Comment 11 Kevin Lo freebsd_committer freebsd_triage 2014-07-14 06:04:47 UTC
Committed as r268601.  Thank you Terry.
Comment 12 Ed Maste freebsd_committer freebsd_triage 2018-10-10 14:00:16 UTC
r268601 is Make bind(2) and connect(2) return EAFNOSUPPORT for AF_UNIX on wrong address family.
https://reviews.freebsd.org/rS268601

Is there more to do or is this change sufficient?
Comment 13 Enji Cooper freebsd_committer freebsd_triage 2018-10-12 17:50:37 UTC
(In reply to Ed Maste from comment #12)

That is a good question. I will put this down as a reminder to look into in the next week or so.
Comment 14 Mark Johnston freebsd_committer freebsd_triage 2021-06-15 19:34:49 UTC
I don't think there is anything left to do here, so I'll preemptively close the PR.  Please feel free to re-open if necessary.

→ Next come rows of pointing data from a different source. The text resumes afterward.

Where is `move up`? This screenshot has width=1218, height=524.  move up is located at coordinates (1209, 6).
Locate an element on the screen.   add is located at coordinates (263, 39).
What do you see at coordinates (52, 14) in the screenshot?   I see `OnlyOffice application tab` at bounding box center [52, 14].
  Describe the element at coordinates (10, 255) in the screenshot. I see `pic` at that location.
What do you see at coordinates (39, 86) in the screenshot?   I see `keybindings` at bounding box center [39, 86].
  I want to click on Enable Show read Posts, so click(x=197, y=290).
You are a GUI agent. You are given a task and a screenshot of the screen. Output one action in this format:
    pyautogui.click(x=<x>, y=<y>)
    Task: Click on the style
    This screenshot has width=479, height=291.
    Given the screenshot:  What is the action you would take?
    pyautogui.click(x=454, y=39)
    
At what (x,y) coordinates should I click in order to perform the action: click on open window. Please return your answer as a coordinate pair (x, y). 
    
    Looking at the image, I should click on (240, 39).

On top of the commited patch, we recently added more validation for sa_family and sa_len in various protocols.  This was because missing sa_len checks allowed programs to trigger out-of-bounds accesses in the kernel when examining protocol-specific sockaddr fields.  As a part of that, I moved checks out of the inpcb code and into specific procotol implementations.

In comment 4 we have:
-----
It's arguable that the check should actually be happening in a higher level protocol family function, or even based on protocol family metadata at one higher level than that, where the dispatch to the protocol family via AF_INET as the value got it into the protocol family code in the first place.

In other words, the upper layer bind/connect code prior to the protocol dispatch, based on a "check address family first" bit in the protocol family descriptor.
-----
which I agree with, but as I understand would be an enhancement rather than a bug fix.

We still deviate from POSIX in at least a couple of ways.  First, protocol implementations for connect(2) return ENOAFSUPPORT rather than EINVAL if the address family doesn't match what they expect.  I believe that is consistent with MacOS and Linux.  Second, the TCP and UDP implementations permit bind(2) on AF_INET sockets when sa_family == AF_UNSPEC and sin_addr == INADDR_ANY.  In other words, the check referenced in comment 7 is now enabled (albeit at a different layer), with this one exception required to avoid breaking some popular software, notably ttcp.